Thursday 13 May 2010

begadang jangan begadang

Sudah sejak kemarin kebiasaan lama gw kumat: internetan sampai pagi menjelang karena kantuk tak kunjung datang. Ini adalah dampak sampingan dari hasrat nekat untuk pergi ke Eropa, plus iseng bikin hitung-hitungan anggaran buat ongkos hidup bahagia selama satu semester di Thailand. Halah.

Jadi begini ceritanya.

Pada awal Mei 2010, setelah menghabiskan dua hari menebar kabar gembira kalo gw akan menghabiskan Agustus sampai Desember tahun ini sebagai mahasiswa pertukaran di Bangkok, saatnya kembali ke realita: GrIStuF. Festival pelajar internasional di sebuah kota bernama Greifswald yang berada nun jauh di ujung dunia Jerman ini akan dimulai tiga minggu lagi, saudara-saudara! Ini berarti gw harus udah beli tiket supaya bisa bikin visa. Sementara, setelah sebulan penuh pontang-panting, upaya gw mencari individu atau lembaga yang cukup murah hati dan rela mengongkosi gw ke negeri Om Hitler itu masih belum menampakkan hasil yang menenangkan hati.

Oke, singkat cerita, minggu itu kemudian menjadi minggu yang begitu hectic dan penuh harapan bahwa bukti pembelian tiket Jakarta-Berlin-Jakarta akan muncul begitu saja di inbox gmail. Ujung-ujungnya sih gw beli tiket juga, meskipun dengan harga yang mendadak melonjak gara-gara nilai tukar rupiah anjlok. Urusan apply visa juga akhirnya beres, tinggal ambil paspor minggu depan. Sialnya, akibat tak kunjung munculnya kabar gembira ria dari sponsor, gw masih dibayang-bayangi krisis keuangan yang terancam berdampak sistemik. Sementara, tanggal 25 Mei semakin dekat, dan gw bahkan ga tau harus ngisi koper dengan apaan aja.

Kenapa gw kemudian malah memutuskan untuk bikin itung-itungan budget ke Thailand, gw ga punya justifikasi. Tapi yang jelas, setelah melihat angka-angka dalam THB dan USD yang kemudian dikonversi ke IDR, ternyata gw malah jadi tambah puyeng. Dan akhirnya, semalam gw baru tidur jam setengah enam pagi.

Sepanjang begadang, itung-itungan budget pun berkembang jadi pre-departure plan yang lebih ekstensif. Alih-alih cuma anggaran, gw juga bikin catatan tentang persiapan visa, daftar sponsor potensial, kalender akademik, mata kuliah apa aja yang mau diambil, etc etc, sampe mikir mau bikin penelitian tentang apaan di sana. Itung-itung cari data awal buat skripsi, kan lumayan bisa nyicil.

--------

» **KETENTUAN TUGAS**
Kutip bagian tulisan tentang begadang di atas persis seperti aslinya, mulai dari kata-kata yang memuat "Pada awal Mei" dan berhenti setelah "yang menenangkan hati.". Daftar sesudah ini tidak ada hubungannya dengan tulisan tentang begadang di atas.

» **DATA SUMBER**
--------

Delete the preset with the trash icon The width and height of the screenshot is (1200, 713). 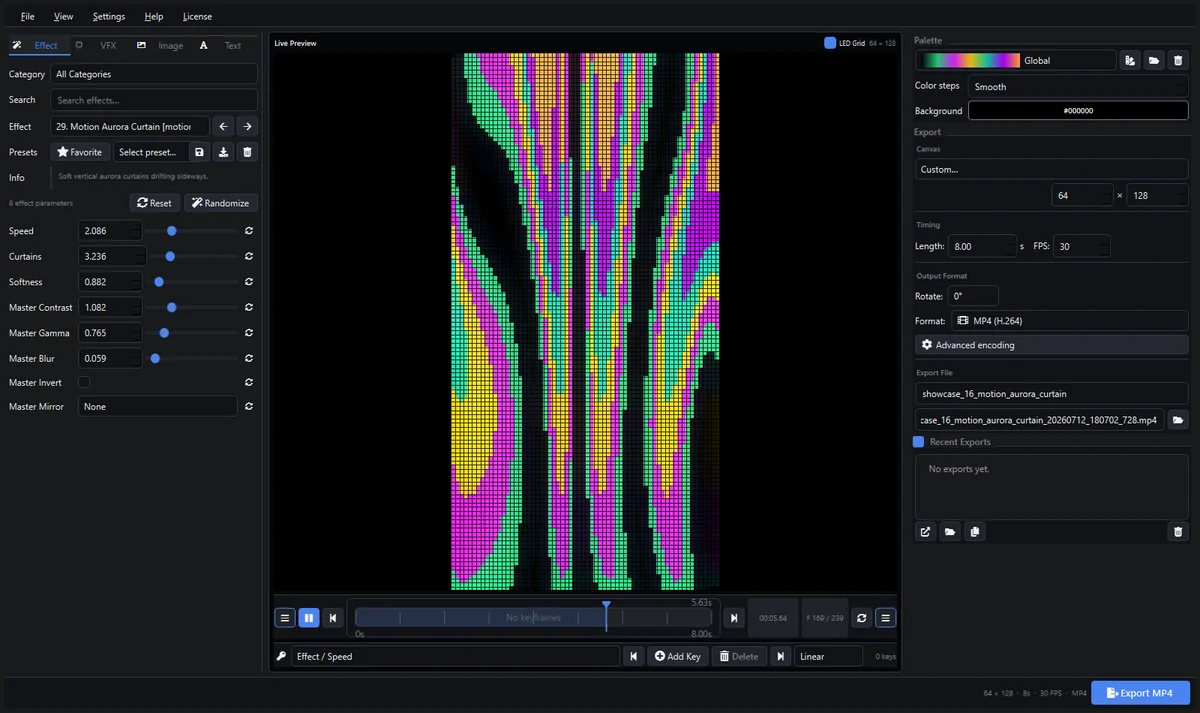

--------

» **JAWABAN TUGAS**
Pada awal Mei 2010, setelah menghabiskan dua hari menebar kabar gembira kalo gw akan menghabiskan Agustus sampai Desember tahun ini sebagai mahasiswa pertukaran di Bangkok, saatnya kembali ke realita: GrIStuF. Festival pelajar internasional di sebuah kota bernama Greifswald yang berada nun jauh di ujung dunia Jerman ini akan dimulai tiga minggu lagi, saudara-saudara! Ini berarti gw harus udah beli tiket supaya bisa bikin visa. Sementara, setelah sebulan penuh pontang-panting, upaya gw mencari individu atau lembaga yang cukup murah hati dan rela mengongkosi gw ke negeri Om Hitler itu masih belum menampakkan hasil yang menenangkan hati.